Aging and Chronic Disease
Objectives : Evidence suggests low vitamin K status may be associated with an increased cardiovascular disease (CVD) risk in people with CVD risk factors. The objective of this study was to summarize the association between vitamin K status and CVD, overall and according to baseline CVD risk, by conducting a participant-level meta-analysis using data from the Framingham Offspring Study, the Health, Aging, and Body Composition Study (Health ABC), and the Multi-ethnic Study of Atherosclerosis (MESA).
Methods : Circulating phylloquinone (vitamin K1), measured from baseline fasting blood samples, was categorized as ≤0.5 nM, >0.5 - ≤1.0 nM and >1.0 nM. CVD was defined as confirmed ischemic heart disease, angina, resuscitated cardiac arrest, fatal or non-fatal myocardial infarction or stroke. Multivariable Cox proportional hazards models were used to evaluate the association between circulating phylloquinone and incident CVD overall and stratified according to baseline CVD risk factors.
Results : Among the 3622 participants (mean (SD) baseline age 65 (11), 45% men, 65% white), there were 785 CVD events over a median of 13.0 years. Overall the risk for CVD did not differ significantly according to circulating phylloquinone categories [HR(95%CI) for CVD, compared to plasma phylloquinone >1.0 nM: ≤0.5 nM = 1.15 (0.96-1.38); >0.5 - ≤1.0 nM = 0.99 (0.84-1.18)]. However, lower circulating phylloquinone was associated with higher incident CVD risk in those with diabetes, with a normal BMI, and in women (Table).
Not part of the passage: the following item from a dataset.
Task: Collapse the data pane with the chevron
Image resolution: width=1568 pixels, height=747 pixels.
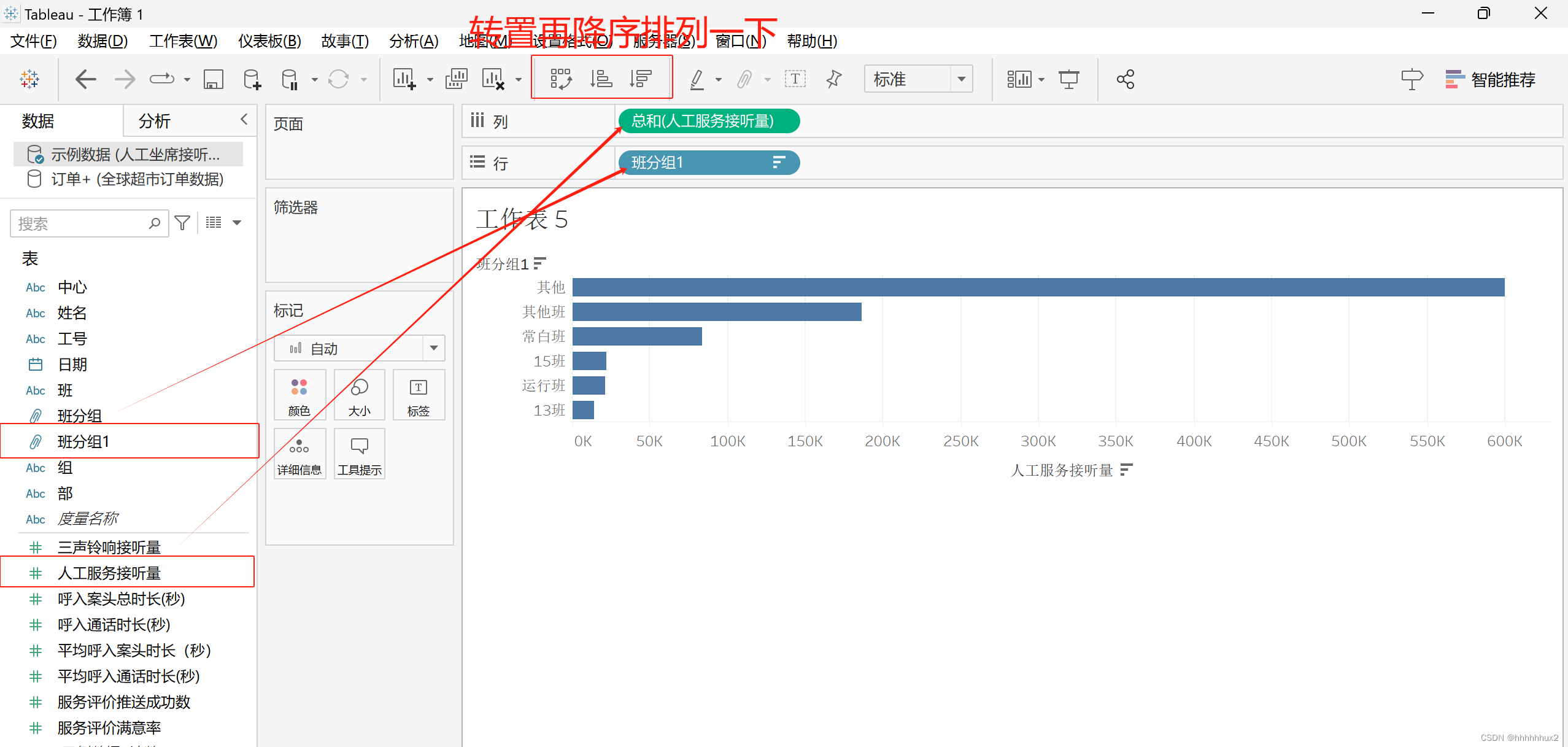Action: point(244,119)
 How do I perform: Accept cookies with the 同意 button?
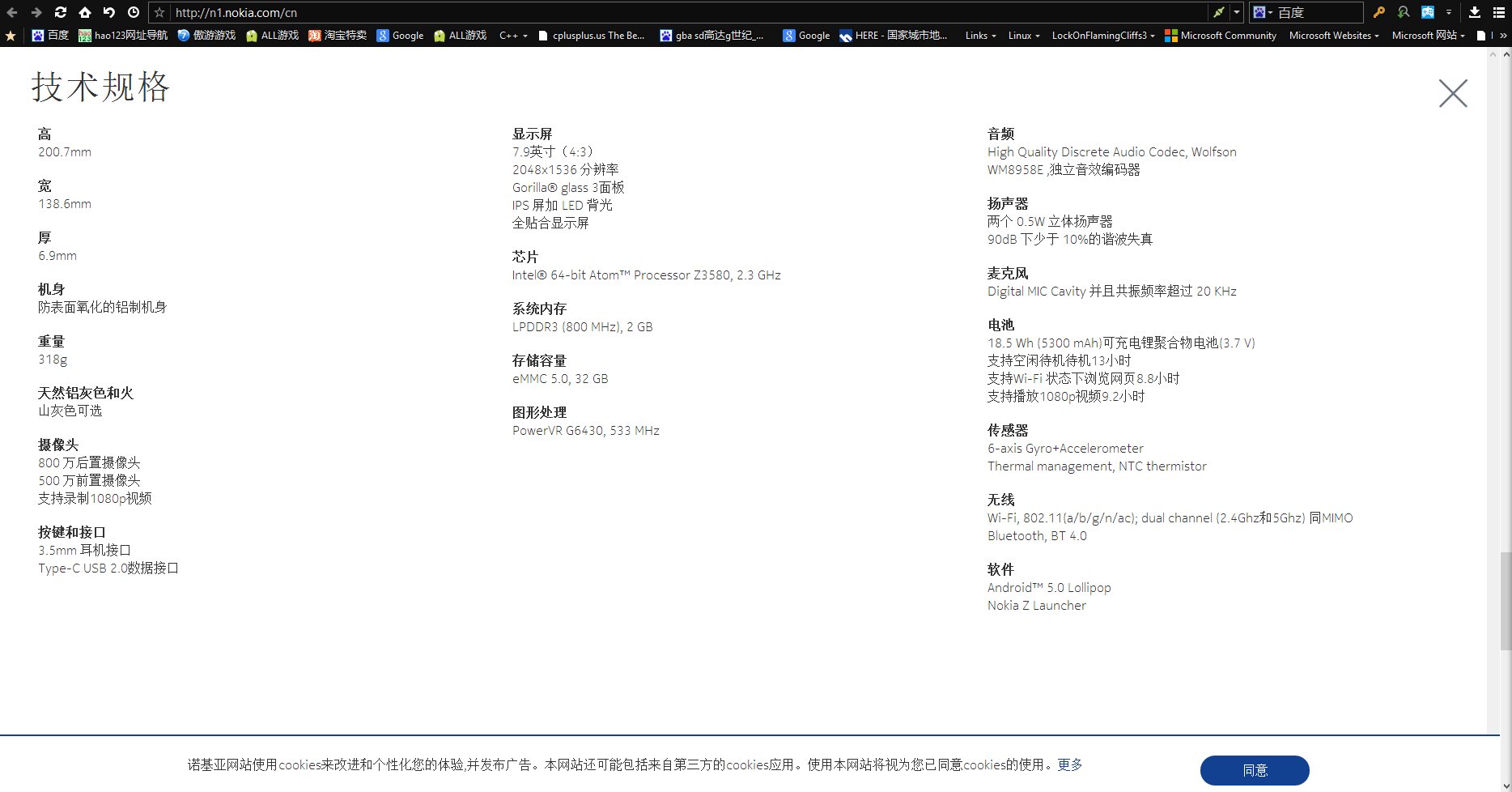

Conclusions : Overall, we did not detect any significant differences in CVD risk across circulating phylloquinone categories in community-dwelling adults. However, low circulating phylloquinone was associated with a higher CVD risk among certain sub-groups, but additional studies are needed to clarify if improving vitamin K status will benefit the cardiovascular health of certain segments of the population.
Funding Sources :
Supported by NHLBI R21HL133421 and the USDA ARS Cooperative Agreement (58‐1950‐7‐707)